Komplexe Taktikkämpfe
Auf dem Weg durch die imposante Landschaft trifft die Gruppe auf allerlei Wesen. Manche von ihnen sind freundlich gesonnen, andere reagieren aggressiv und greifen sofort an. Das Kampfsystem ist taktisch geprägt und wirkt zunächst simpel, denn Rex führt Angriffe automatisch aus und kann nach deren Aufladen Spezialmanöver und mächtige Meisterangriffe ausführen. Doch sobald die Heldengruppe aus 3 Mitstreiter_innen mit jeweils eigenen Klingen besteht, wird es komplex. Denn die jeweiligen Angriffe müssen zielführend kombiniert werden und dabei kommt es auf Timing, Positionierung und die Auswahl der Klinge an, um erfolgreich zu sein. Zudem gilt es, die Figuren gemäß ihrer Funktion wie Heiler, Verteidiger oder Angreifer zu bedienen und auszurüsten.
Die Mechaniken werden meist knapp und nur einmalig erläutert. So kann es vorkommen, dass auf dem Bildschirm ein wahres Angriffsfeuerwerk ausgelöst wird und der Spielende keinen blassen Schimmer hat, wie er das geschafft hat. Selbst nach über 40 Stunden Spielzeit gibt es noch Feinheiten zu entdecken und zu professionalisieren, was die Auseinandersetzungen gegen ebenbürtige Kontrahenten immer wieder spannend macht.

Sammelbare Klingen
Jede_r Meister_in kann aus unterschiedlichen Schwertern auswählen. Diese müssen allerdings vorab aus sammelbaren Kernkristallen resoniert werden. Während hierbei überwiegend gewöhnliche Klingen entstehen, kann mit Glück und Geduld auch mal ein seltenes Exemplar zum Vorschein kommen. Diese Klingen sind nicht nur grafisch ansprechend gestaltet, sondern kennzeichnen sich auch durch individuelle Talente, spezielle Aufgaben und einen unverwechselbaren Charakter. Ganz wie in Pokémon lassen sich ihre Fähigkeiten durch Benutzung verbessern und ausrüsten.

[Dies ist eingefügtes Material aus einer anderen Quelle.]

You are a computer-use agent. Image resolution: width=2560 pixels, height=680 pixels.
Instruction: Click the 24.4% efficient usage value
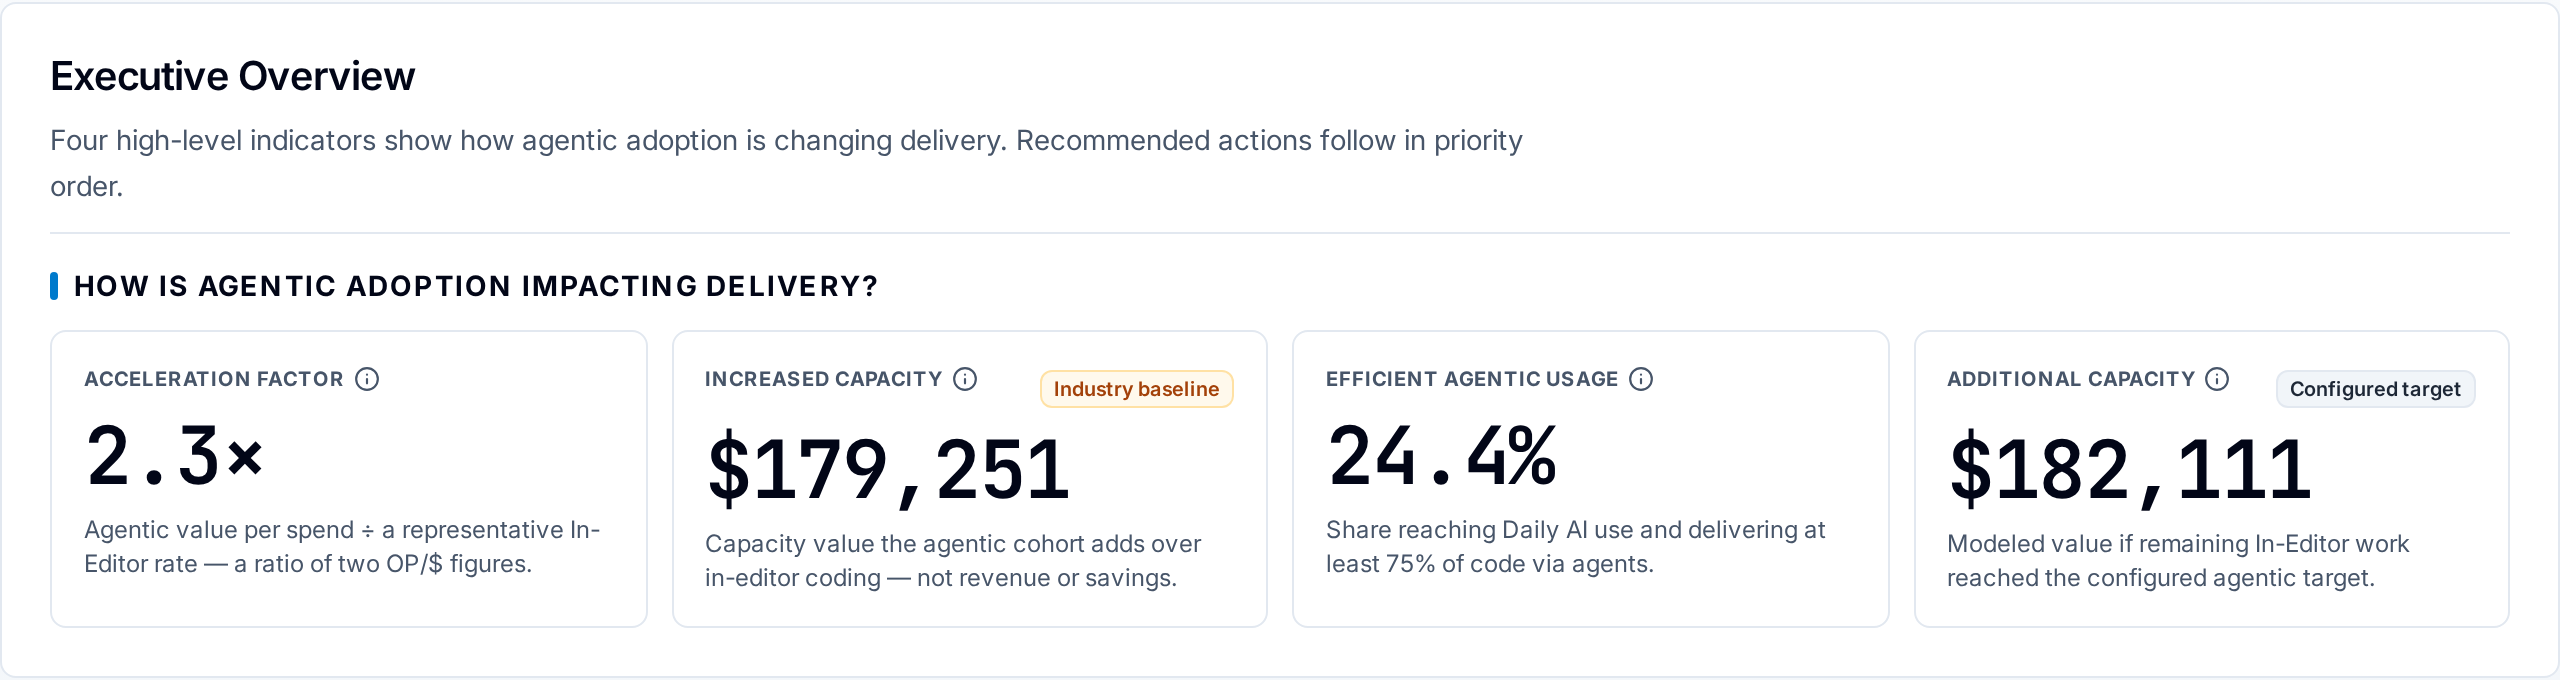pyautogui.click(x=1442, y=456)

Hinweise zur Medienerziehung
Wer das Abenteuer nicht allzu überstürzt angeht, der wird über 100 Stunden damit beschäftigt sein. Und gerade weil es überall etwas zu tun gibt und das Questbuch stets prall gefüllt ist, bleibt die Motivation hoch. Eltern sollten hier klare Regeln vereinbaren und Spielunterbrechungen vorher ankündigen, denn manch epischer Kampf kann sich über viele Minuten hinziehen.

Fazit:
Das Singleplayer-Rollenspiel im Wolkenmeer spricht ein Nischenpublikum an. Wer den Anime-Stil mag und dem überzeichneten Humor etwas abgewinnen kann, der findet hier ein tiefgründiges Abenteuer mit zahlreichen Erkundungsreizen, abwechslungsreichen Aufgaben, einer wendungsreichen Story mit sehr vielen Zwischensequenzen und sympathische Figuren, die für das Gute einstehen. Die hypersexualisierten Frauenfiguren wirken deplatziert, vor allem weil ihre Charakterisierung durchaus tiefgründig ist. Der Umfang und somit der Zeitaufwand des Abenteuers ist für eine Einzelspielerkampagne recht hoch. Die zahlreichen Kämpfe wirken aufgrund der taktischen Ansicht und Gestaltung, der wenig realistisch wirkenden Figuren sowie dem deutlich erkennbaren Fantasy-Setting auf Jugendliche ab 12 Jahren i.d.R. wenig bedrohlich. Sie können das Geschehen aufgrund ihrer Entwicklung und ihrer medialen Vorerfahrung als Fiktion einordnen.